My research is focused on the effect of vegetation patches on turbulence generation and sediment deposition. I use a laboratory flume to simulate a fluvial environment and try to understand how patches of vegetation can change overall flow dynamics and sedimentation spatially. I am interested in how different types of vegetation affect flow dynamics and sediment distribution. So if you have a flexible plant, versus a rigid plant, does it change where sediment will build up. The retention or erosion of sediment preferentially from different areas around and within a patch of vegetation can influence different aspects of the river's ecosystem and physical characteristics.
Qingjun "Judy" Yang
Graduate Student (Email: qjyang (at) mit.edu)
My current research is focused on the sediment transport inside a vegetation patch. Vegetation is a basic component of most natural water environments and has been widely used in river restoration. Yet few practical models exist to predict the incipient motion and rate of sediment transport in a canopy. Using a LDV, a high-speed camera and a sediment-recirculating flume, I will be able to quantitatively connect the sediment motion with the flow characteristics inside vegetation canopies.
Graduate Student (Email: garylei (at) mit.edu)
My project aims to understand how the rate of nutrient flux to the plant changes with the motion and posture of individual blades. The impacts of neighboring blades on nutrient flux will also be examined. I will work with both meadow and model blades which are constructed from low-density polyethylene (LDPE). The LDPE blade can absorb chemicals injected in the flume water, to simulate the nutrient-uptake of sea grass and freshwater macrophytes. This project will extend existing models for drag /flux to individual blades in current, and also explore a predictive model for mass flux based on different flow conditions.
Ying "Helen" Shi
Visiting Graduate Student (Email: yingshi (at) mit.edu)

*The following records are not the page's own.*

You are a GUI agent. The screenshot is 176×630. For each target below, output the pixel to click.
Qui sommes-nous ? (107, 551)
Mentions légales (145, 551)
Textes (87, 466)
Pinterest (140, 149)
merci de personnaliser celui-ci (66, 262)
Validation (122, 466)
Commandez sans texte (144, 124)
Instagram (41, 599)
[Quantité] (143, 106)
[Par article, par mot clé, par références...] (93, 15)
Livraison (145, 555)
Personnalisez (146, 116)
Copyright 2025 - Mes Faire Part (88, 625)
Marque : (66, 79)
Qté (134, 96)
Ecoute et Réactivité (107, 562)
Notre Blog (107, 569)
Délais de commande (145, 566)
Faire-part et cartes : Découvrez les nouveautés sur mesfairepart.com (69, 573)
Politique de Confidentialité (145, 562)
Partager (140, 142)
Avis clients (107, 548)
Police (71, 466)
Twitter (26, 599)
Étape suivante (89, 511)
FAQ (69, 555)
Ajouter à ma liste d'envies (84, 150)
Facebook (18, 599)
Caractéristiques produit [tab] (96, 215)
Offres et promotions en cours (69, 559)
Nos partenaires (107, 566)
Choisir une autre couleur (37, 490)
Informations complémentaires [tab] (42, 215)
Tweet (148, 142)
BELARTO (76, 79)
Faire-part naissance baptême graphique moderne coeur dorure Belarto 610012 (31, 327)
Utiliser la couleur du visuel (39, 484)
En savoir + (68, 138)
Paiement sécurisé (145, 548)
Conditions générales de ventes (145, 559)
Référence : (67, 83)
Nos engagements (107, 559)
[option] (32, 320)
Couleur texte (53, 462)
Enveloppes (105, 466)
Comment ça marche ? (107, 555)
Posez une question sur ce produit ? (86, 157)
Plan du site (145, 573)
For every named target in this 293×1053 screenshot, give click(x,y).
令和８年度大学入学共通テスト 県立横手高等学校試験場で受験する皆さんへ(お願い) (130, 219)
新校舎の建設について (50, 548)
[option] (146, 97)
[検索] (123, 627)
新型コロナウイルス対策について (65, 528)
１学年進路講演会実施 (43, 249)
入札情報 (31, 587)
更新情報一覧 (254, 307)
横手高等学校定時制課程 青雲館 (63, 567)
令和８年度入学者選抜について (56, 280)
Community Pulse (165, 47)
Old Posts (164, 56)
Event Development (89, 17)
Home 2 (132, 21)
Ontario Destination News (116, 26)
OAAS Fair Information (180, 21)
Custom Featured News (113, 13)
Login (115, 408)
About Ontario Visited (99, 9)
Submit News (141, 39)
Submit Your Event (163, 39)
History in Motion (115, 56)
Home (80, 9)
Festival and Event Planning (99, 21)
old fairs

Vegetation patches have a significant impact on bio-ecological and geomorphic processes through momentum and mass exchange that occurs between the vegetation patch and surrounding environment. My current research is focused on how suspended sediment is deposited around a vegetation patch. Using an artificial rigid canopy and changing the flow conditions, I will examine the sediment distribution around the canopy. I will also explore a predictive model for the behavior of different particles under given flow conditions.
Visiting Graduate Student (Email: chaoliu (at) mit.edu)
State Key Laboratory of Hydraulics and Mountain River Engineering
Sichuan University, Chengdu, China
The spatial distributions of velocity and deposition in the open channel near one or two vegetation patches have been extensively investigated in the past decade. These studies suggest that the sediment deposition can be related to the local velocity and turbulence kinetic energy. However, these studies have considered a limited range of velocity. I will consider a broader range of channel velocity, and specifically including conditions in which stem turbulence disappears with the patch, so the turbulence intensity in the wake decreases significantly. This is different from previous studies with higher velocity. Meanwhile, people are interested in the spatial distribution of sediment deposition within and around the patch when the water moves quite slowly. I mainly explore the change in the pattern of sediment deposition with gradually decreasing upstream velocity, and I discuss some specific phenomena in the low velocity case. Flow visualization using fluorescein and blue lighting is used to visualize the flow through the patch and how it diffuses after escaping from the patch.